### Data records

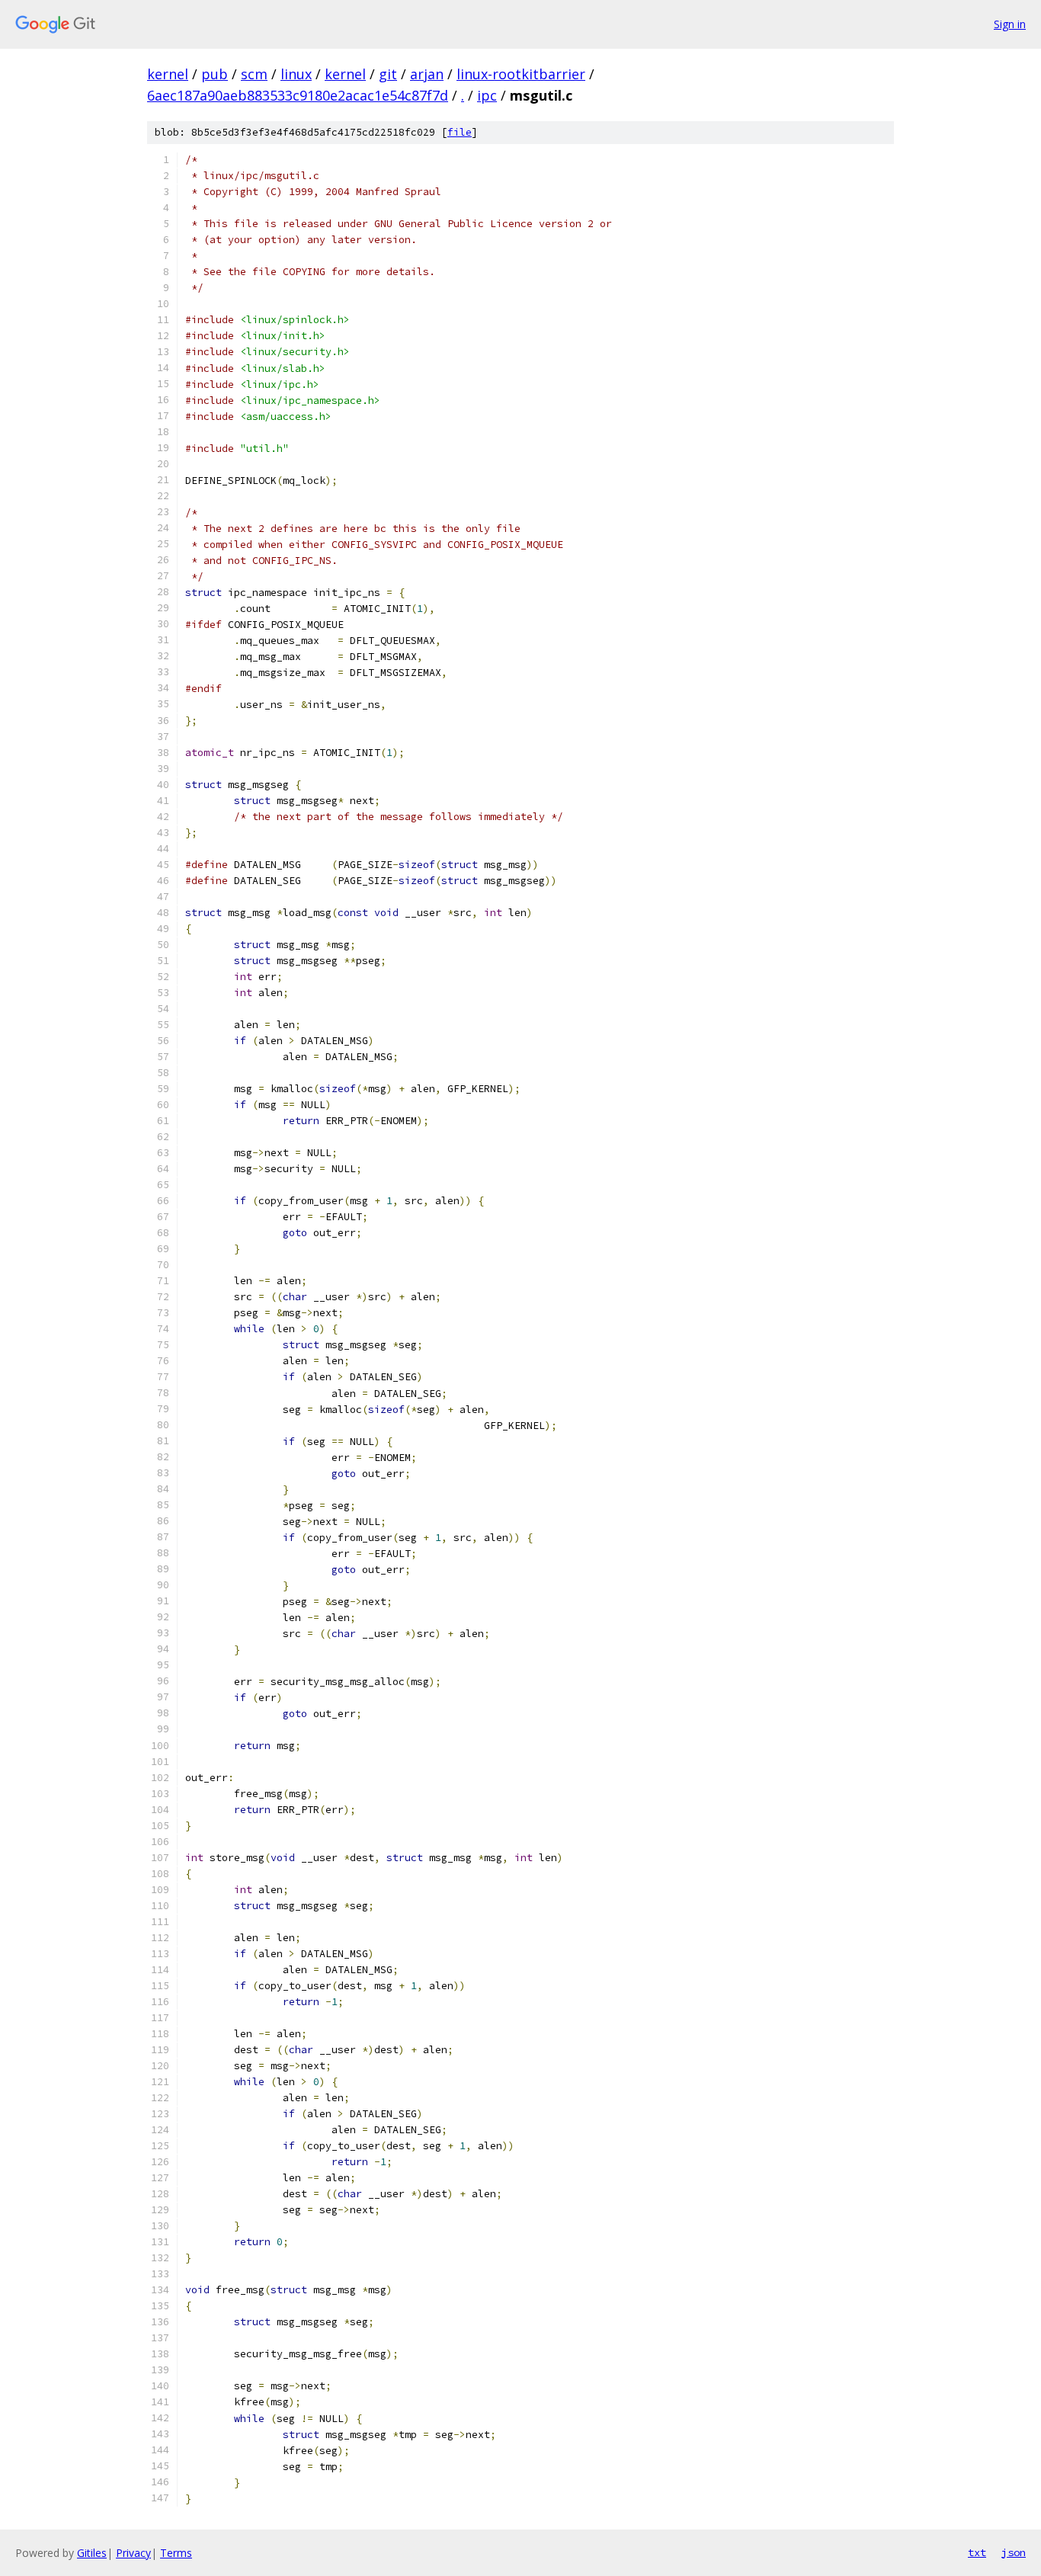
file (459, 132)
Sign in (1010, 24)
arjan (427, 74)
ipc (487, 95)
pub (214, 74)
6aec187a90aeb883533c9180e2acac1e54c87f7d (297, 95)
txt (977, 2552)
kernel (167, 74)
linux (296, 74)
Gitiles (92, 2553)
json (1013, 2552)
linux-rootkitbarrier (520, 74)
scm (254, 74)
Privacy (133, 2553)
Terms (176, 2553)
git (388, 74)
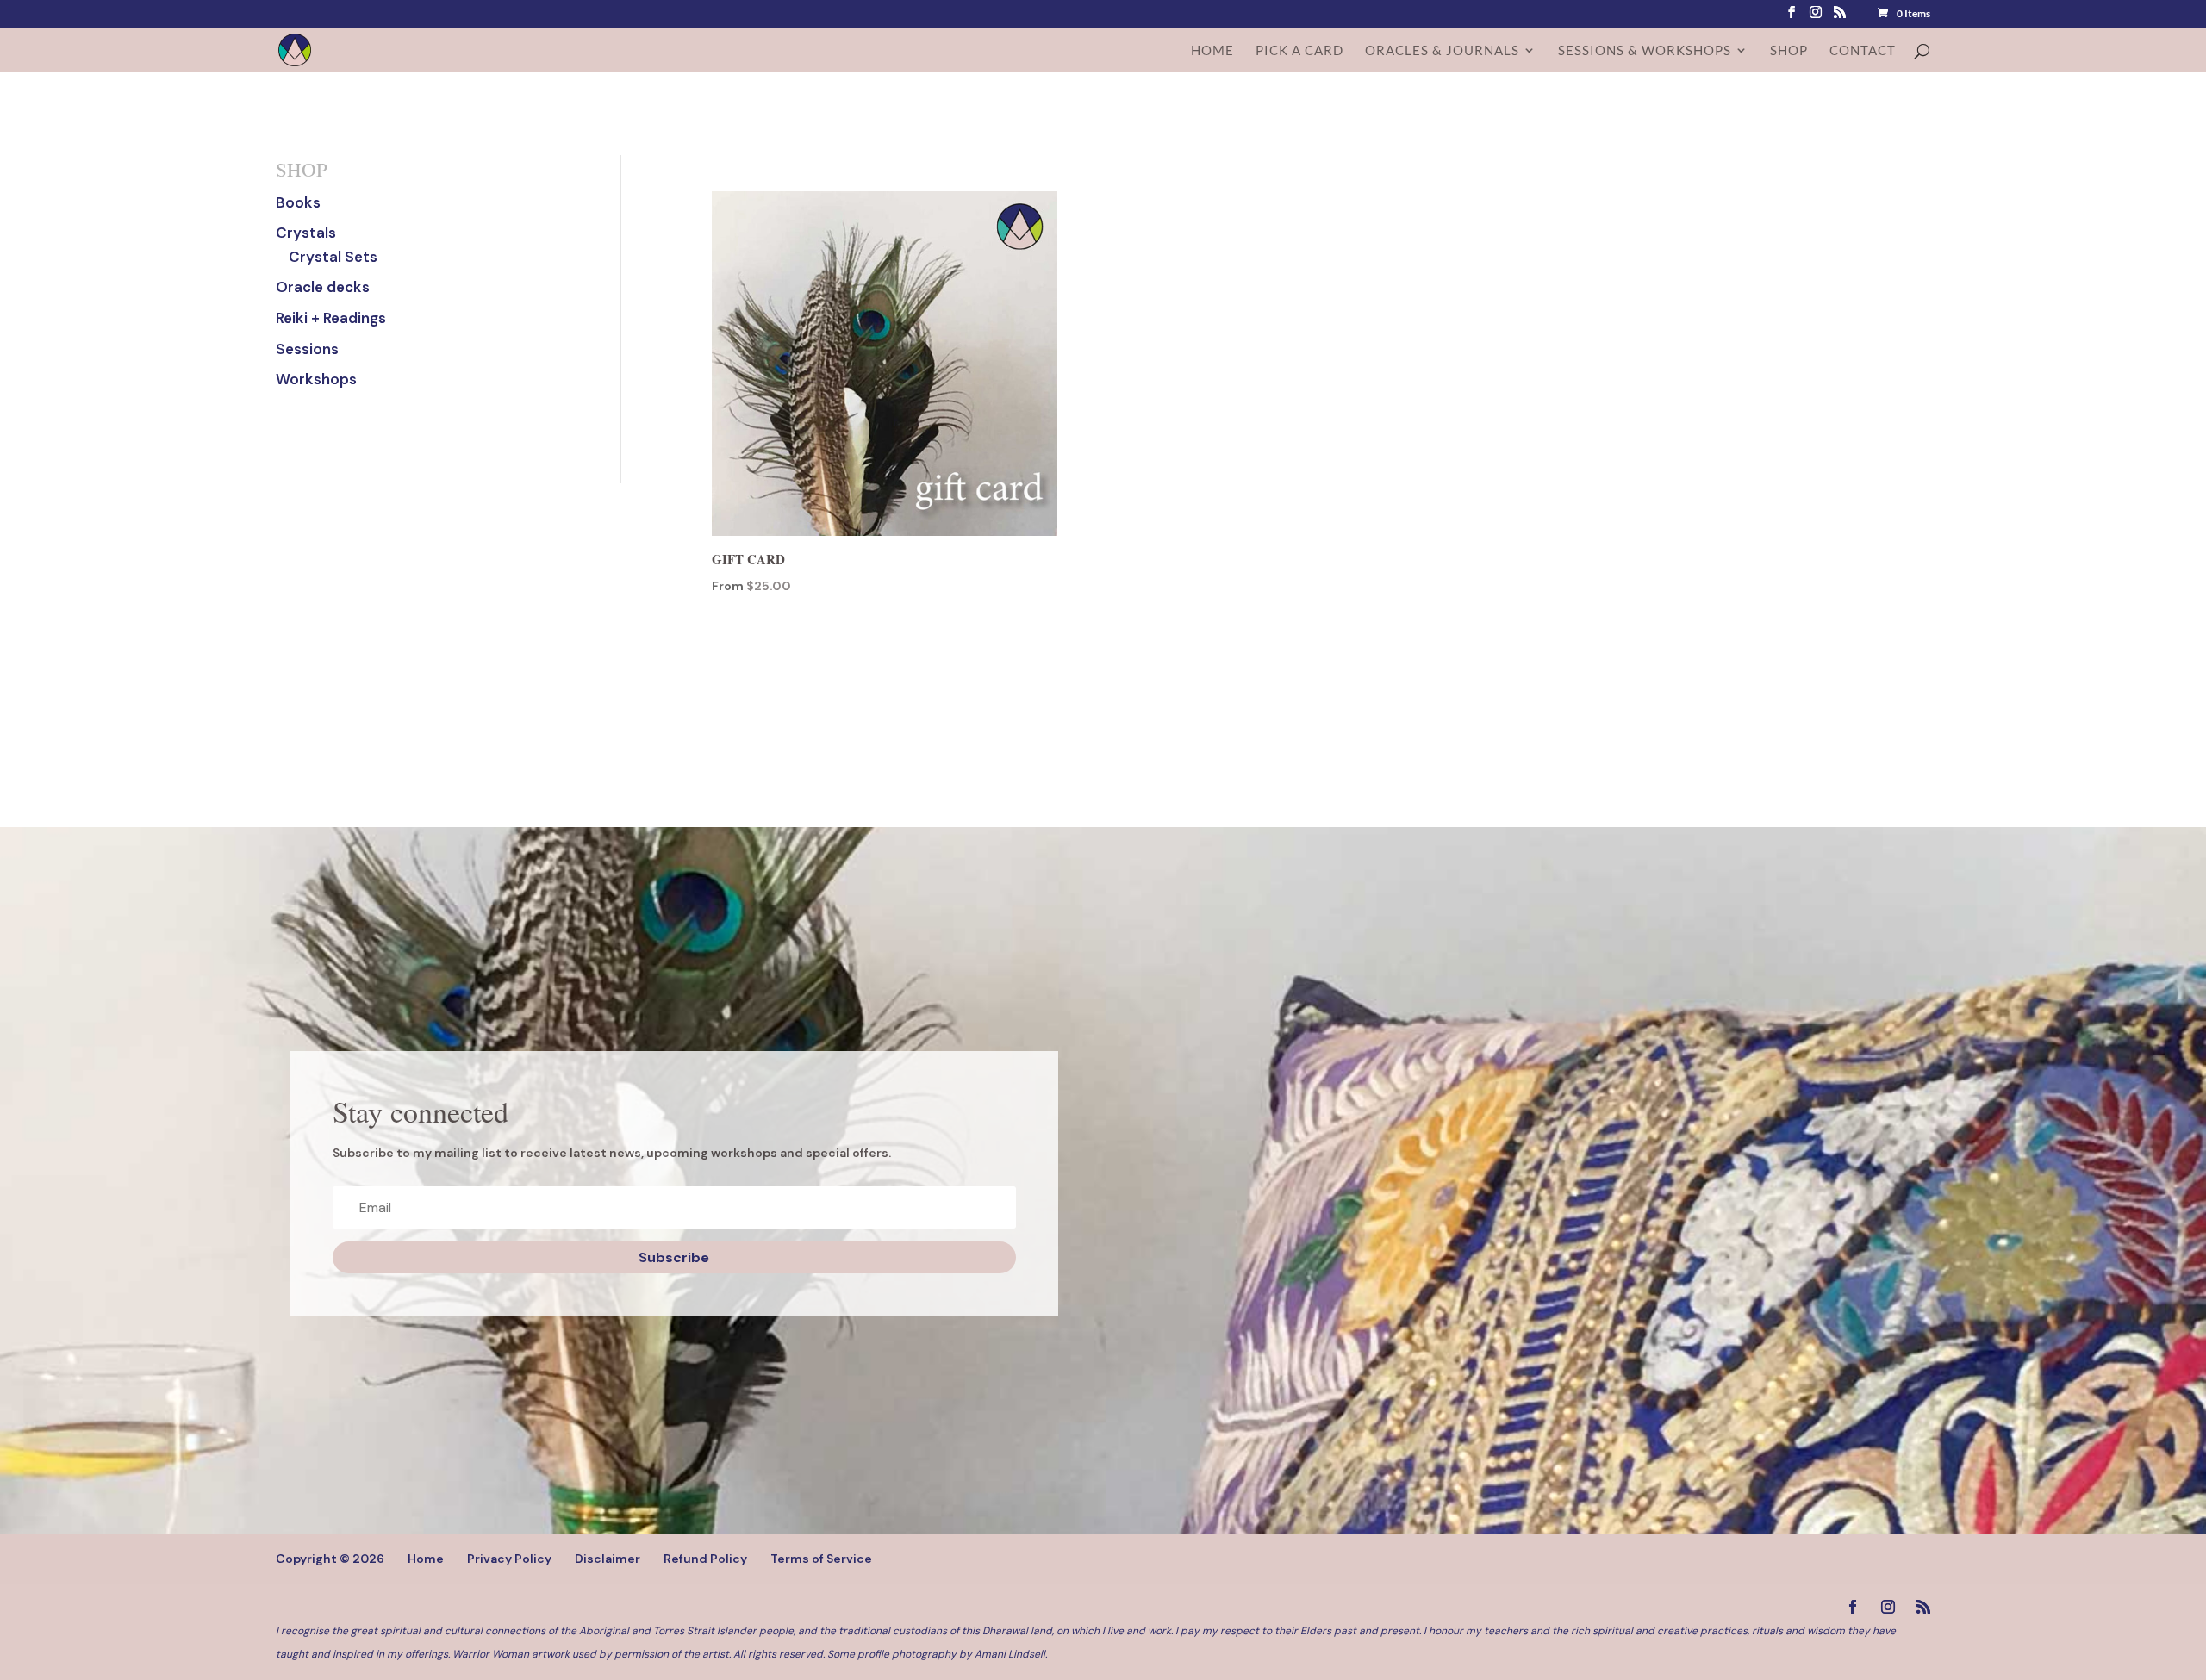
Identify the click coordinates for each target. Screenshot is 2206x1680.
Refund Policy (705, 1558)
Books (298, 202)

######

The job is to return the listing above exactly, minus its pictures.

- [Response area]:
file (459, 132)
Sign in (1010, 24)
arjan (427, 74)
ipc (487, 95)
pub (214, 74)
6aec187a90aeb883533c9180e2acac1e54c87f7d (297, 95)
txt (977, 2552)
kernel (167, 74)
linux (296, 74)
Gitiles (92, 2553)
json (1013, 2552)
linux-rootkitbarrier (520, 74)
scm (254, 74)
Privacy (133, 2553)
Terms (176, 2553)
git (388, 74)
Identify the click coordinates for each target. Screenshot is 2206x1680.
Refund Policy (705, 1558)
Books (298, 202)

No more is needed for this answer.